▸ **Excerpted records**
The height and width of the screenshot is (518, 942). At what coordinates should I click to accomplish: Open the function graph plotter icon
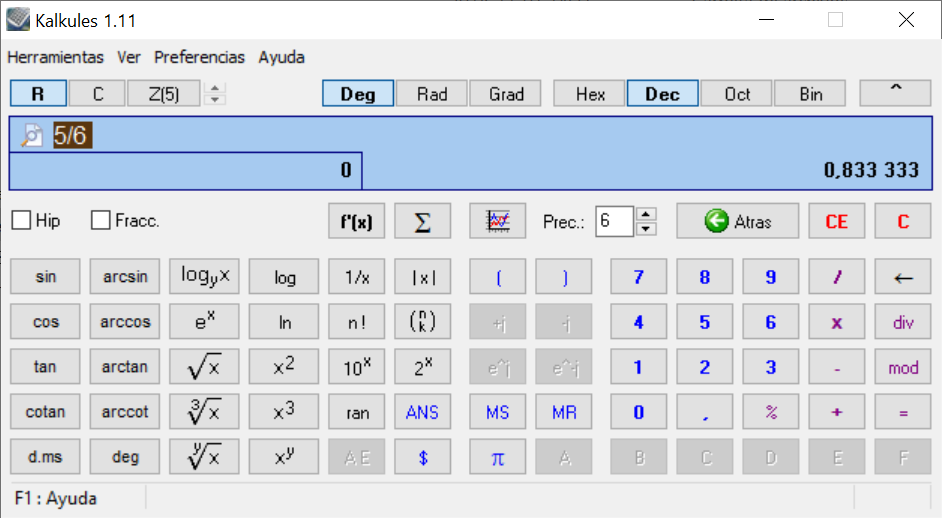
* * *
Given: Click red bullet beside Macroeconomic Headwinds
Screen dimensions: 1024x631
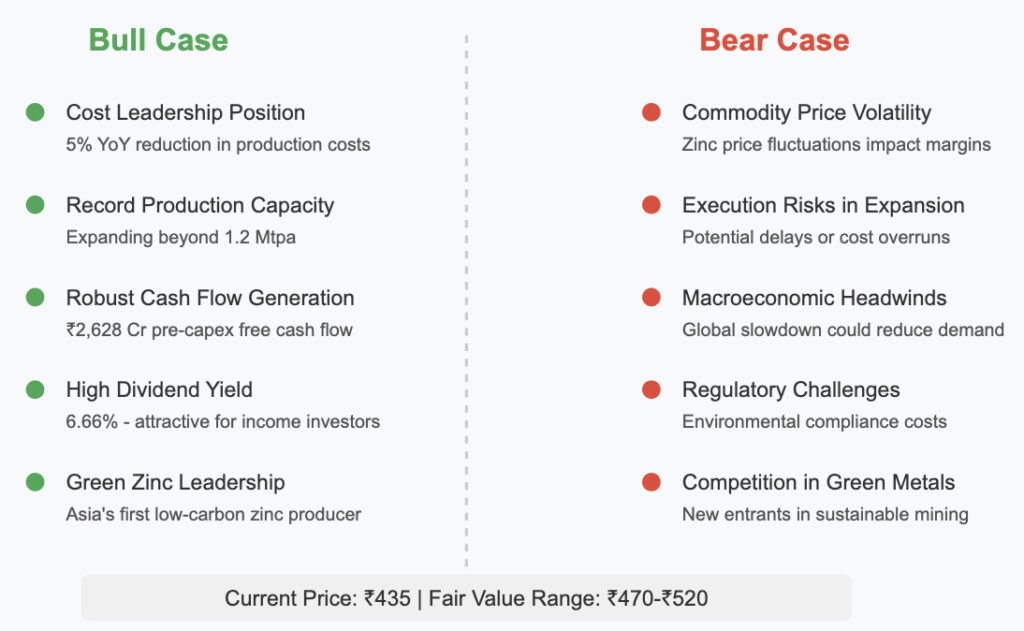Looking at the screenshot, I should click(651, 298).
...
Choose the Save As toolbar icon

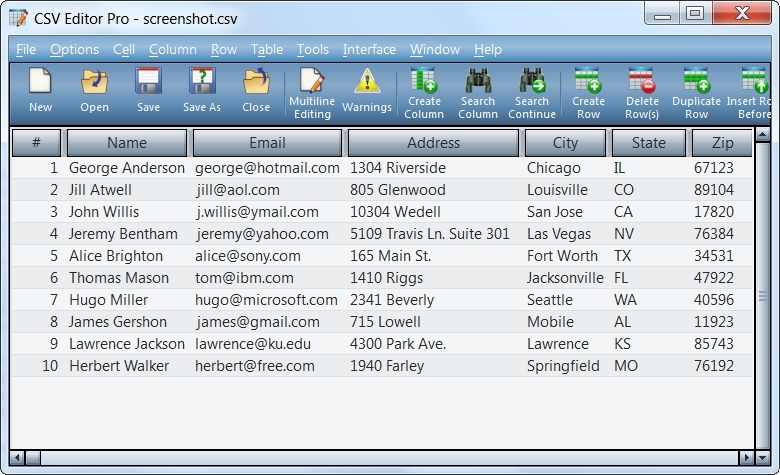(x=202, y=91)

▸ **Task**
List each line of the records that contains the string "icon".

▸ **The reply**
The height and width of the screenshot is (518, 942). At what coordinates should I click to accomplish: Open the function graph plotter icon
Choose the Save As toolbar icon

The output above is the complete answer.